**WHAT IS REQUIRED**
I need all of the entries printed exactly.

(Stored items from a collection)
⟨

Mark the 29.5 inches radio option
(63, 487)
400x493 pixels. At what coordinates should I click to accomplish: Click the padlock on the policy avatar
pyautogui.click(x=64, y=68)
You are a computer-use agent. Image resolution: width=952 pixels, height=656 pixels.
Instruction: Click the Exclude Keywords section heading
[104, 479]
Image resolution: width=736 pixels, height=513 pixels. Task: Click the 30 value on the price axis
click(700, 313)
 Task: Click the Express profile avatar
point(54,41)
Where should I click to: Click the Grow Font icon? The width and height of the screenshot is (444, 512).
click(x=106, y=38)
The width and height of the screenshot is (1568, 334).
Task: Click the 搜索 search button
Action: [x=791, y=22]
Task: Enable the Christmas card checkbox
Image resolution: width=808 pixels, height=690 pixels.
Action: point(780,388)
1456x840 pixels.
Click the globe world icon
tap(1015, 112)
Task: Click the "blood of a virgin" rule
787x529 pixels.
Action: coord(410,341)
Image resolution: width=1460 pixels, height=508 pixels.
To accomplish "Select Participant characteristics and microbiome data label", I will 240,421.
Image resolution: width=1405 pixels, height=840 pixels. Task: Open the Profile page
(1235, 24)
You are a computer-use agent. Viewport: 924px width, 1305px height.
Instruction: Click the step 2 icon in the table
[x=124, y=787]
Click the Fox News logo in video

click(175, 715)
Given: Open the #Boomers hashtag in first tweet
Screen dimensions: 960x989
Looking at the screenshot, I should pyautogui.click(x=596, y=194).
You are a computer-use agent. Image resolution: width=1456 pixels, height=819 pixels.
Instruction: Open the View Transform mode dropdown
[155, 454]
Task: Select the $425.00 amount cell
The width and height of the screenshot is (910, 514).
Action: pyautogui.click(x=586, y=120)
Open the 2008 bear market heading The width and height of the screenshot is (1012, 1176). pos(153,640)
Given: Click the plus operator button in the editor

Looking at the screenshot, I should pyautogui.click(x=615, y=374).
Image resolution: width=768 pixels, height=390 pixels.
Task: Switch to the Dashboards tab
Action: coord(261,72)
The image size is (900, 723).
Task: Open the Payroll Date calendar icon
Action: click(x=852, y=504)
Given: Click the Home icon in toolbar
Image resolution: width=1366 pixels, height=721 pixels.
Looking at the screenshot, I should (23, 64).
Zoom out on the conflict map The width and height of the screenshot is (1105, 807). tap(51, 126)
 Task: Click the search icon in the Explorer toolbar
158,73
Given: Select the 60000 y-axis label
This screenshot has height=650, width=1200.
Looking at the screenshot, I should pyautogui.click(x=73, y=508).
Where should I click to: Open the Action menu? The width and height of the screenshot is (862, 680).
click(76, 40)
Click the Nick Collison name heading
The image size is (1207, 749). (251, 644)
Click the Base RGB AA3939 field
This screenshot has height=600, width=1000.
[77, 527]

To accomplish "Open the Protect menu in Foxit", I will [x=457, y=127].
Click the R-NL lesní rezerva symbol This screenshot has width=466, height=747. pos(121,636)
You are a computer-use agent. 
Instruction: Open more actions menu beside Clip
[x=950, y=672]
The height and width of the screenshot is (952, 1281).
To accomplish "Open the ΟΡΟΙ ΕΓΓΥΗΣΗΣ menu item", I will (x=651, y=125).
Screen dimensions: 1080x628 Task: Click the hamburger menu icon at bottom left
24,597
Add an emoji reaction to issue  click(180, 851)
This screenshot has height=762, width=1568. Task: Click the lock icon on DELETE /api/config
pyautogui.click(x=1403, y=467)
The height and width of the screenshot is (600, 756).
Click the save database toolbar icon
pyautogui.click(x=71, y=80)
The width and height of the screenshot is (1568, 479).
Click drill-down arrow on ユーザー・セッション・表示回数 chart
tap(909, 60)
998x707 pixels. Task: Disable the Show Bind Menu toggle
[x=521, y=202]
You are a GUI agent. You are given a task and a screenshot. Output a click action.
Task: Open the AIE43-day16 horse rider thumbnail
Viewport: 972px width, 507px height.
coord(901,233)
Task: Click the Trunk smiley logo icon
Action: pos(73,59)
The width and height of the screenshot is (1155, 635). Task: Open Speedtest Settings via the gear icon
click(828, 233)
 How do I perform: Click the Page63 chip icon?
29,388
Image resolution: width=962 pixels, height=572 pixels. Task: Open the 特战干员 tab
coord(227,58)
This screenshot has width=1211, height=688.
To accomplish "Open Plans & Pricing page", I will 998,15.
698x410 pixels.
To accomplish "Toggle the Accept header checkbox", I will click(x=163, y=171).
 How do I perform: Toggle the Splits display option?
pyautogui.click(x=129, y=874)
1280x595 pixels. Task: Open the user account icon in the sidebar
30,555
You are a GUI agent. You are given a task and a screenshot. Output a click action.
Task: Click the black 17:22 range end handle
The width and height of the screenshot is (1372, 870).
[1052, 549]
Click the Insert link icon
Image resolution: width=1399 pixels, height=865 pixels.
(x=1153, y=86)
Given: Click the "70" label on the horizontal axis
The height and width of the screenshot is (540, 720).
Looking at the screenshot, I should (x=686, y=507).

⟩

**RESULT FOR THIS EXERCISE**
Mark the 29.5 inches radio option
(63, 487)
400x493 pixels. At what coordinates should I click to accomplish: Click the padlock on the policy avatar
pyautogui.click(x=64, y=68)
You are a computer-use agent. Image resolution: width=952 pixels, height=656 pixels.
Instruction: Click the Exclude Keywords section heading
[104, 479]
Image resolution: width=736 pixels, height=513 pixels. Task: Click the 30 value on the price axis
click(700, 313)
 Task: Click the Express profile avatar
point(54,41)
Where should I click to: Click the Grow Font icon? The width and height of the screenshot is (444, 512).
click(x=106, y=38)
The width and height of the screenshot is (1568, 334).
Task: Click the 搜索 search button
Action: [x=791, y=22]
Task: Enable the Christmas card checkbox
Image resolution: width=808 pixels, height=690 pixels.
Action: point(780,388)
1456x840 pixels.
Click the globe world icon
tap(1015, 112)
Task: Click the "blood of a virgin" rule
787x529 pixels.
Action: coord(410,341)
Image resolution: width=1460 pixels, height=508 pixels.
To accomplish "Select Participant characteristics and microbiome data label", I will 240,421.
Image resolution: width=1405 pixels, height=840 pixels. Task: Open the Profile page
(1235, 24)
You are a computer-use agent. Viewport: 924px width, 1305px height.
Instruction: Click the step 2 icon in the table
[x=124, y=787]
Click the Fox News logo in video

click(175, 715)
Given: Open the #Boomers hashtag in first tweet
Screen dimensions: 960x989
Looking at the screenshot, I should pyautogui.click(x=596, y=194).
You are a computer-use agent. Image resolution: width=1456 pixels, height=819 pixels.
Instruction: Open the View Transform mode dropdown
[155, 454]
Task: Select the $425.00 amount cell
The width and height of the screenshot is (910, 514).
Action: pyautogui.click(x=586, y=120)
Open the 2008 bear market heading The width and height of the screenshot is (1012, 1176). pos(153,640)
Given: Click the plus operator button in the editor

Looking at the screenshot, I should pyautogui.click(x=615, y=374).
Image resolution: width=768 pixels, height=390 pixels.
Task: Switch to the Dashboards tab
Action: coord(261,72)
The image size is (900, 723).
Task: Open the Payroll Date calendar icon
Action: click(x=852, y=504)
Given: Click the Home icon in toolbar
Image resolution: width=1366 pixels, height=721 pixels.
Looking at the screenshot, I should (23, 64).
Zoom out on the conflict map The width and height of the screenshot is (1105, 807). tap(51, 126)
 Task: Click the search icon in the Explorer toolbar
158,73
Given: Select the 60000 y-axis label
This screenshot has height=650, width=1200.
Looking at the screenshot, I should pyautogui.click(x=73, y=508).
Where should I click to: Open the Action menu? The width and height of the screenshot is (862, 680).
click(76, 40)
Click the Nick Collison name heading
The image size is (1207, 749). (251, 644)
Click the Base RGB AA3939 field
This screenshot has height=600, width=1000.
[77, 527]

To accomplish "Open the Protect menu in Foxit", I will [x=457, y=127].
Click the R-NL lesní rezerva symbol This screenshot has width=466, height=747. pos(121,636)
You are a computer-use agent. 
Instruction: Open more actions menu beside Clip
[x=950, y=672]
The height and width of the screenshot is (952, 1281).
To accomplish "Open the ΟΡΟΙ ΕΓΓΥΗΣΗΣ menu item", I will (x=651, y=125).
Screen dimensions: 1080x628 Task: Click the hamburger menu icon at bottom left
24,597
Add an emoji reaction to issue  click(180, 851)
This screenshot has height=762, width=1568. Task: Click the lock icon on DELETE /api/config
pyautogui.click(x=1403, y=467)
The height and width of the screenshot is (600, 756).
Click the save database toolbar icon
pyautogui.click(x=71, y=80)
The width and height of the screenshot is (1568, 479).
Click drill-down arrow on ユーザー・セッション・表示回数 chart
tap(909, 60)
998x707 pixels. Task: Disable the Show Bind Menu toggle
[x=521, y=202]
You are a GUI agent. You are given a task and a screenshot. Output a click action.
Task: Open the AIE43-day16 horse rider thumbnail
Viewport: 972px width, 507px height.
coord(901,233)
Task: Click the Trunk smiley logo icon
Action: pos(73,59)
The width and height of the screenshot is (1155, 635). Task: Open Speedtest Settings via the gear icon
click(828, 233)
 How do I perform: Click the Page63 chip icon?
29,388
Image resolution: width=962 pixels, height=572 pixels. Task: Open the 特战干员 tab
coord(227,58)
This screenshot has width=1211, height=688.
To accomplish "Open Plans & Pricing page", I will 998,15.
698x410 pixels.
To accomplish "Toggle the Accept header checkbox", I will click(x=163, y=171).
 How do I perform: Toggle the Splits display option?
pyautogui.click(x=129, y=874)
1280x595 pixels. Task: Open the user account icon in the sidebar
30,555
You are a GUI agent. You are given a task and a screenshot. Output a click action.
Task: Click the black 17:22 range end handle
The width and height of the screenshot is (1372, 870).
[1052, 549]
Click the Insert link icon
Image resolution: width=1399 pixels, height=865 pixels.
(x=1153, y=86)
Given: Click the "70" label on the horizontal axis
The height and width of the screenshot is (540, 720).
Looking at the screenshot, I should (x=686, y=507).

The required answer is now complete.